A trip to New Orleans this past weekend helped me see another example of a brand being left for dead, only to be reborn and become the focal point of a city and its people.
The New Orleans Saints were long considered one of the laughing stocks of football. Between 1993 and 2005, the team managed just two winning seasons. Fans didn’t show up at games and the ones that did were famous for wearing bags over their heads in embarrassment. Hurricane Katrina hit in the summer of 2005. The city was in ruins. Instead of hosting football games, the damaged Louisiana Superdome was transformed into a shelter for the thousands upon thousands who were left homeless. The Saints split their home games between nearby college stadiums and finished a dismal 3-13.
But over that offseason, the Saints became the symbol of New Orleans’ rebirth. In came a new coach, Sean Payton, and a new quarterback, Drew Brees. Crews worked tirelessly to get the Superdome back in shape and by the start of the 2006 season. Soon it became clear that the city was using the Saints as a way to forget about the disaster and just enjoy the moment, if only for a few hours
That season, the Saints, backed by a renewed fan excitement, advanced all the way to the NFC Championship game, falling just a game short of the Super Bowl. The team was officially back on the map and the Saints’ brand quickly grew both locally and nationally. They were the feel good story of the sports industry - a team exemplifying a city’s perseverance through tough times.
And finally, in 2009, the story concluded with a perfect happy ending. Behind coach Sean Payton and QB Drew Brees, two brave souls who came to town during the worst of times, the New Orleans Saints upset the Indianapolis Colts to win the Super Bowl.
The nation was pulling for them in that game. While Peyton Manning and the Colts were considered the better team, the underdog Saints epitomized the resilient attitude that helped the city recover from Katrina. During my trip this weekend, I quickly learned that even almost nine months later, the Saints are still very much the biggest brand in New Orleans.
I didn’t go more than a couple minutes without being reminded of this. Saints flags were more prominent than state or national flags. Gift shops displayed Saints memorabilia up front and the regular New Orleans items in back. The Saints’ famous “Who Dat” chant could be heard ringing through the streets. “Who Dat! Who Dat! Who Dat Think They Gonna Beat Them Saints?!” yelled everyone from the street performers to bands and locals to tourists.
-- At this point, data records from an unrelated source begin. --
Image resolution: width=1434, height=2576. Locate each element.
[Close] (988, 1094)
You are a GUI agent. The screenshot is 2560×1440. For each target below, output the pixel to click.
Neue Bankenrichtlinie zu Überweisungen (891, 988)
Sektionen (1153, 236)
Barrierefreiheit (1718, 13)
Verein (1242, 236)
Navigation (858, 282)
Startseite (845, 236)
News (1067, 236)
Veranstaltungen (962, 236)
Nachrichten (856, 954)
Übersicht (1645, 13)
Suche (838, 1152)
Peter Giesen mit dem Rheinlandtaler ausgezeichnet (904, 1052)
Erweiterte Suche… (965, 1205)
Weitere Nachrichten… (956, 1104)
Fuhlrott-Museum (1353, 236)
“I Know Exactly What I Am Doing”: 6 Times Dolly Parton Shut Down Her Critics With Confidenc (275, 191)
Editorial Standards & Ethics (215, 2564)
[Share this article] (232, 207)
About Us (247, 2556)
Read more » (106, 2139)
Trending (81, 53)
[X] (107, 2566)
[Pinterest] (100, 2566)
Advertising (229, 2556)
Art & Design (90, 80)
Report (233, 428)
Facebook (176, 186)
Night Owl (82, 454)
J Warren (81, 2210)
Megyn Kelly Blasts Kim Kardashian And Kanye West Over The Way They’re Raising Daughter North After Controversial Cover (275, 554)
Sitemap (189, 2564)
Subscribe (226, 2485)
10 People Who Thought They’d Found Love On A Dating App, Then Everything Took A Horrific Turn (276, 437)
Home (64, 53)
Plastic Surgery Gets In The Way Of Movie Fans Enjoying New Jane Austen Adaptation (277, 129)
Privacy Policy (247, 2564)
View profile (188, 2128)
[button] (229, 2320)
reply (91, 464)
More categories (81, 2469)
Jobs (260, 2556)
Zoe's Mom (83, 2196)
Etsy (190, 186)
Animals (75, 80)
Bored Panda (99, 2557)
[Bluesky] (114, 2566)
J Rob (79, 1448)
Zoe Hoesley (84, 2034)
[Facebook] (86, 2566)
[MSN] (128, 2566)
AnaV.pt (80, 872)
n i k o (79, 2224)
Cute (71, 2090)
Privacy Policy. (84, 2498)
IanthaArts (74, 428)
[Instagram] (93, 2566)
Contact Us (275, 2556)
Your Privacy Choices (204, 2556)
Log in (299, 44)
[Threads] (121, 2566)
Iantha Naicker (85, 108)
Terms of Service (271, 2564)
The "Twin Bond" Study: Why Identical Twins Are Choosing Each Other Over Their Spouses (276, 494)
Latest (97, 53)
And remember, all this was with the Saints on bye this past Sunday.
It just goes to show you that branding is all about giving people a reason to fall in love with your story, your product. The New Orleans Saints would not be where they are today if not for Hurricane Katrina. It took a disaster for the rest of the nation to pay attention to their story.
Your company has a riveting story too. It’s just a matter of getting that message to the rest of the world. That’s just good branding.